**Action item**
Please set down, with no changes, every line of the material below from the one containing "Task: Click 详情 link in 客户销售排行" through the end. Skip the pictures.

::::::::::

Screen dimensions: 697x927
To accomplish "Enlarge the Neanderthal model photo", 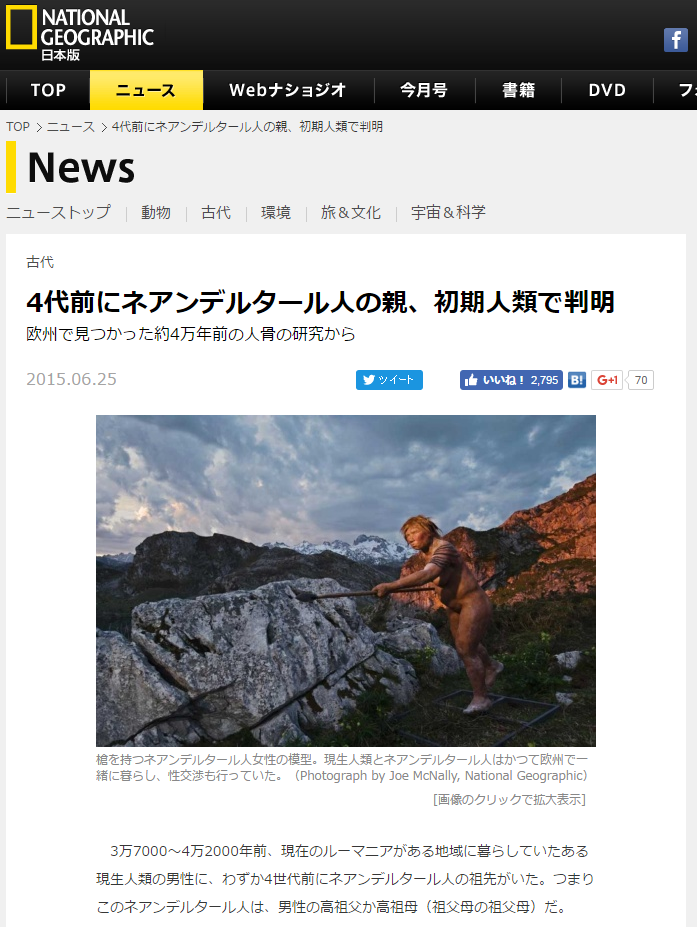I will click(346, 581).
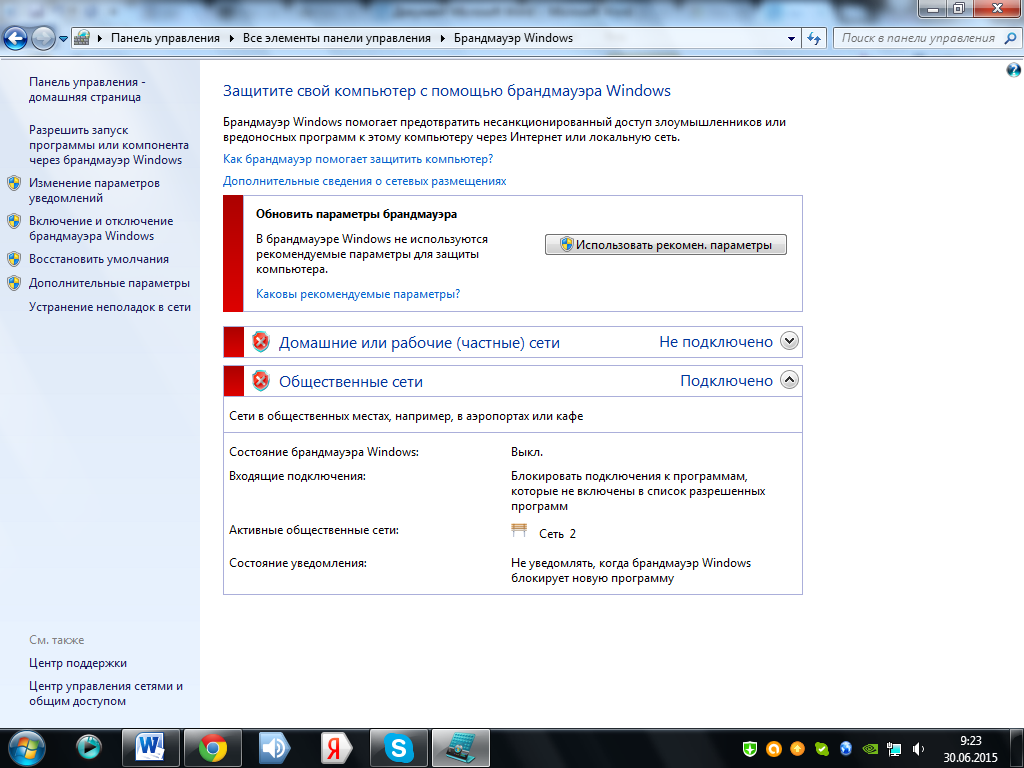This screenshot has width=1024, height=768.
Task: Click the Refresh button in address bar
Action: [814, 38]
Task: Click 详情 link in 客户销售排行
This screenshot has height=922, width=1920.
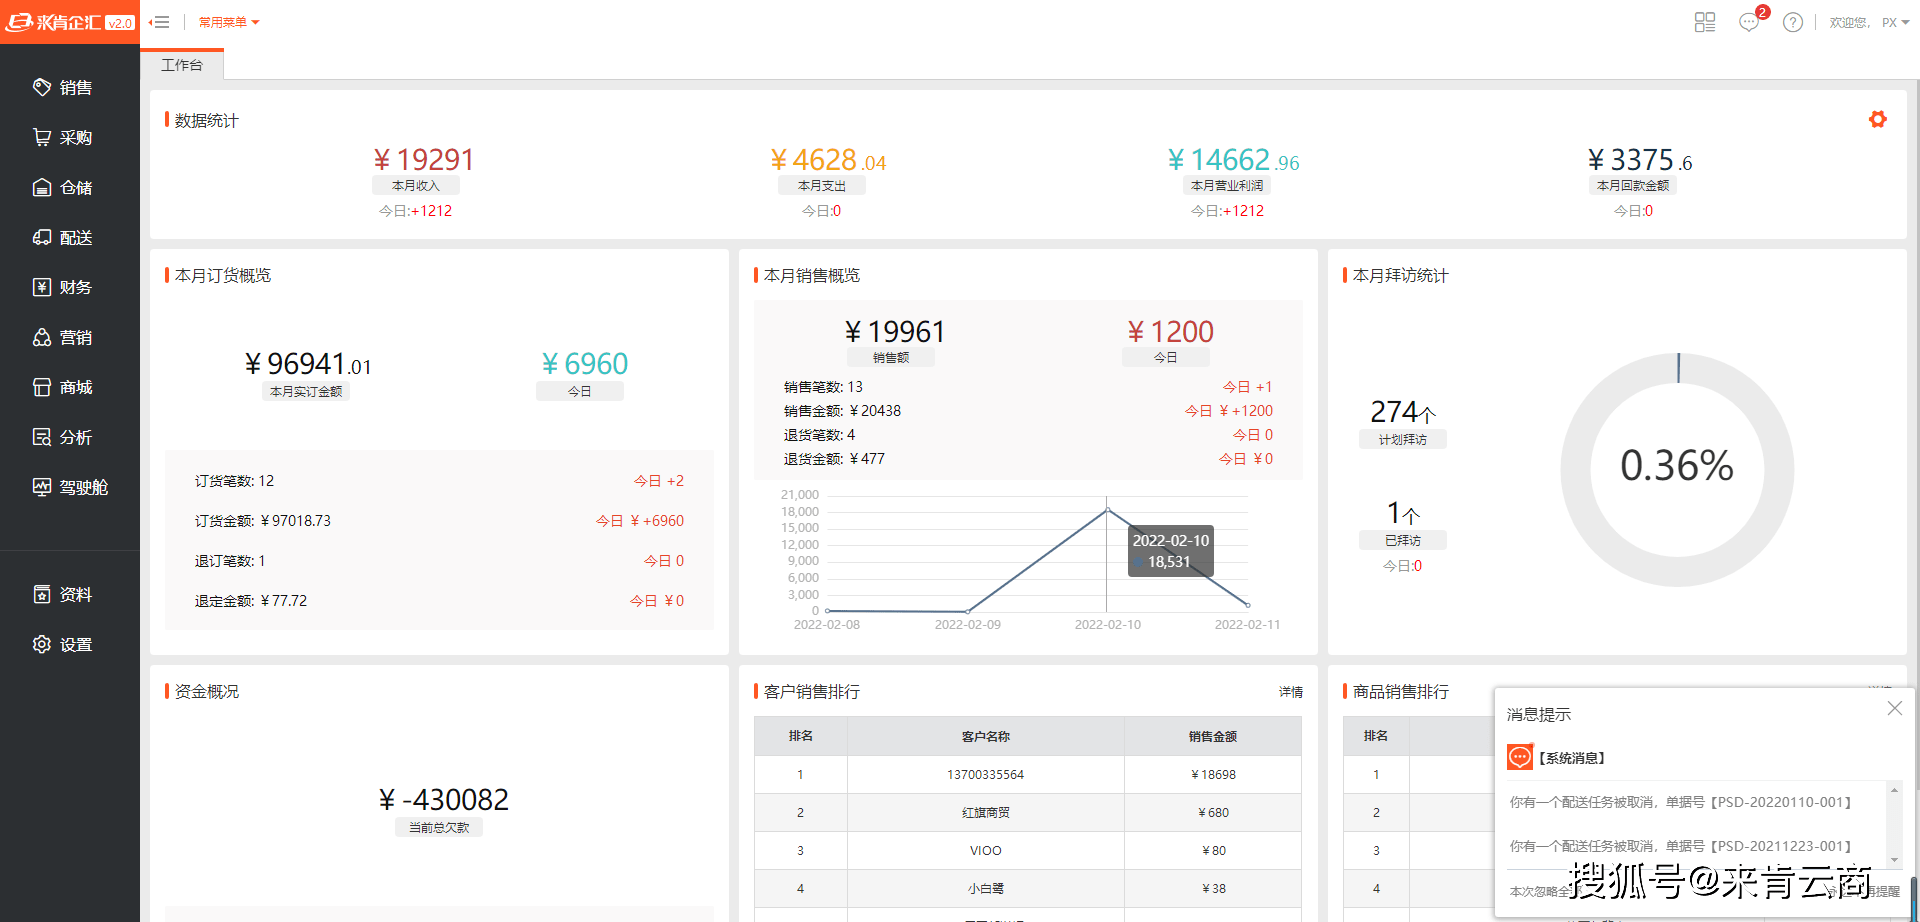Action: click(x=1291, y=692)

::::::::::

**Task answer**
Task: Click 详情 link in 客户销售排行
This screenshot has height=922, width=1920.
Action: click(x=1291, y=692)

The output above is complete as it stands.